A spiritual guide to modern Judaism traces the history of Judaism while offering prayers, ceremonies, and celebrations that take the present-day world into account, from women's equality to changing religious boundaries. 15,000 first printing. Tour.
This is a hard review to write. I *wanted* to like this book. But, in the end, I couldn't. Waskow admits throughout the book that his foe-yet-dancing-partner is post-modernism, that universal acid that destroys everything. In his words, Jews are at a time of crisis as or more intense than any time before. He never states it in such philosophical terms, but it is an existential crisis brought on my epistemological uncertainty. "Who are we? What should we do? Why should I believe you?" In other words, what could have the authority to tell me what to do?
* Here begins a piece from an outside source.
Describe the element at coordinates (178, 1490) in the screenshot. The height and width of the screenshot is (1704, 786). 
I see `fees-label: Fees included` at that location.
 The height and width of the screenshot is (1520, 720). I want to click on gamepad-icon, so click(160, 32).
I myself do not have Jewish roots, but I have tried going to synagogue off-and-on for several years now. I go to grad school with many people who are Jewish (by the "mother" rule). Whether they were raised Jewish or not, whether their parents intermarried or not, they have no sense of themselves as Jews and do not feel conflicted about it. The enemy of Jews today is not Christianity or anything like: it is eclectic, relativistic, anti-authoritarian modernity.
And this book does nothing about that. Waskow is really with *HOW* to be a Jew, and he comes up with one of the most relevant, accessible, up-to-date, and thoughtful answers to the question ever. He knows Judaism of yester-year and the Bible, and what convoluted, complete re-imagining of that identity would be most endearing today. He even presents it in a compassionate, clear way. But very, VERY few people are asking the questions that he is answering.
Most difficult for me is the way he talks about God. God is part of the mythos, just a Jewish version of Hermes or Odin. Why would I orient my life around the mythology of someone whose existence I doubt? Waskow's god may or may not exist, and it would change nothing for him. This is not the kind of motivation people need to maintain culture and language in the face of hedonistic nihilism. This is a well-written book, but it's just excellent whistling in the dark.